WHAT IS EXPECTED: Extract from the records below, word for word, the lines beginning with the one that contains "The height and width of the screenshot is (493, 1183)." and ending after the one that contains "at that location.". Leave the pictures out of your answer.

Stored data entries
----------------------------------------
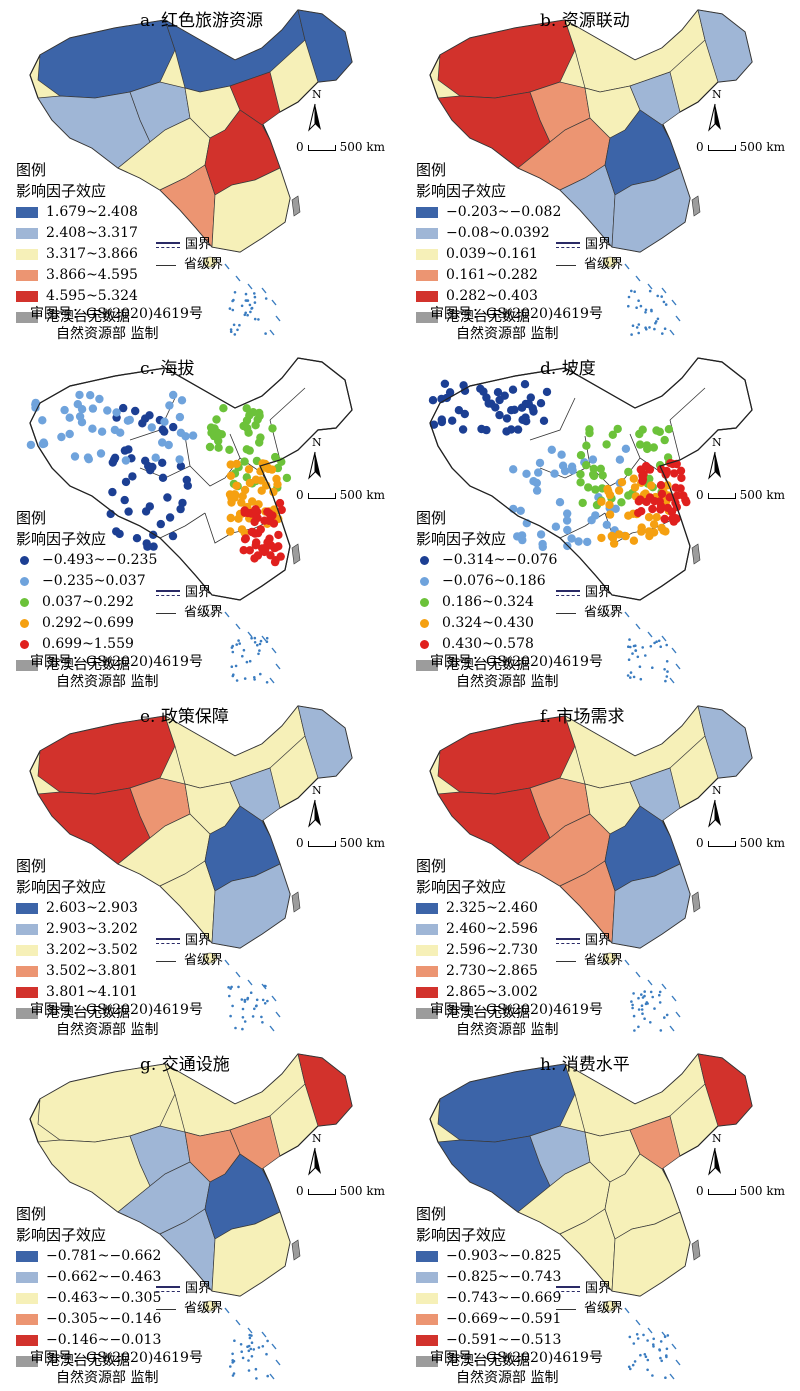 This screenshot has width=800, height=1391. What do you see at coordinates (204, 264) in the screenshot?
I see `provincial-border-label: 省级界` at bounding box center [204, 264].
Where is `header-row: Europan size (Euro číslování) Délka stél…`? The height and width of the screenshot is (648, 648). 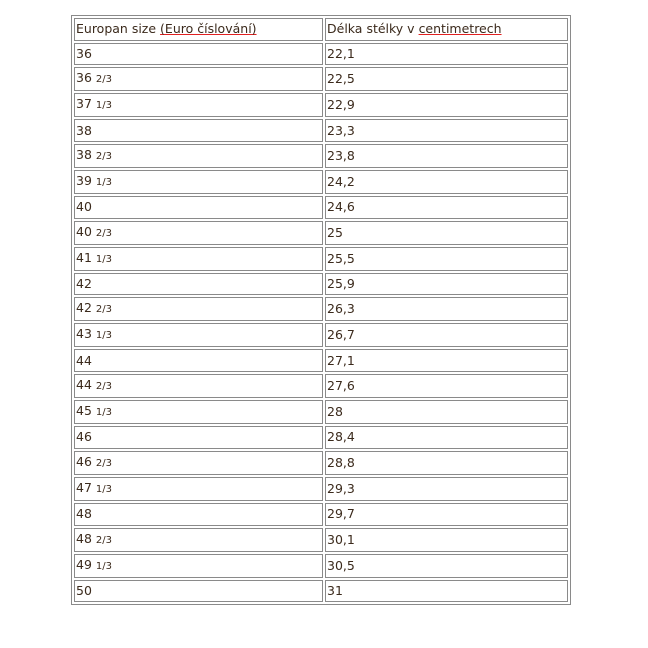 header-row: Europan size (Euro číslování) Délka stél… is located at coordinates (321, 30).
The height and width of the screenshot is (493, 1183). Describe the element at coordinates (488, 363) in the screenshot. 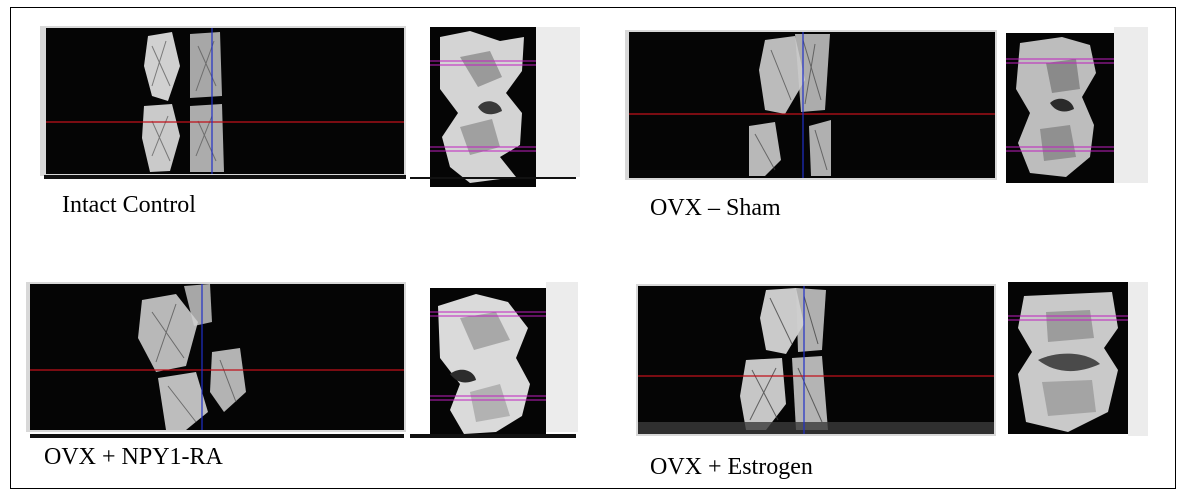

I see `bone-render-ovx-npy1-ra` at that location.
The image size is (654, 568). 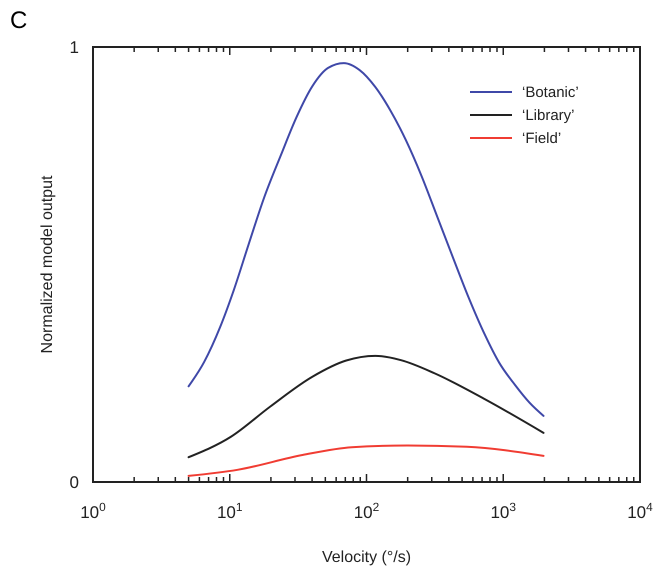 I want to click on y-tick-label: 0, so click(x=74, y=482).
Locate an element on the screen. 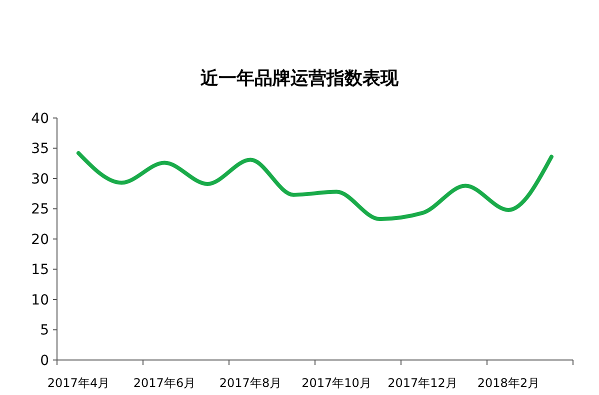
----------------------------------------
OUTPUT FOR THIS TASK:
The height and width of the screenshot is (493, 1183). Describe the element at coordinates (488, 363) in the screenshot. 

I see `bone-render-ovx-npy1-ra` at that location.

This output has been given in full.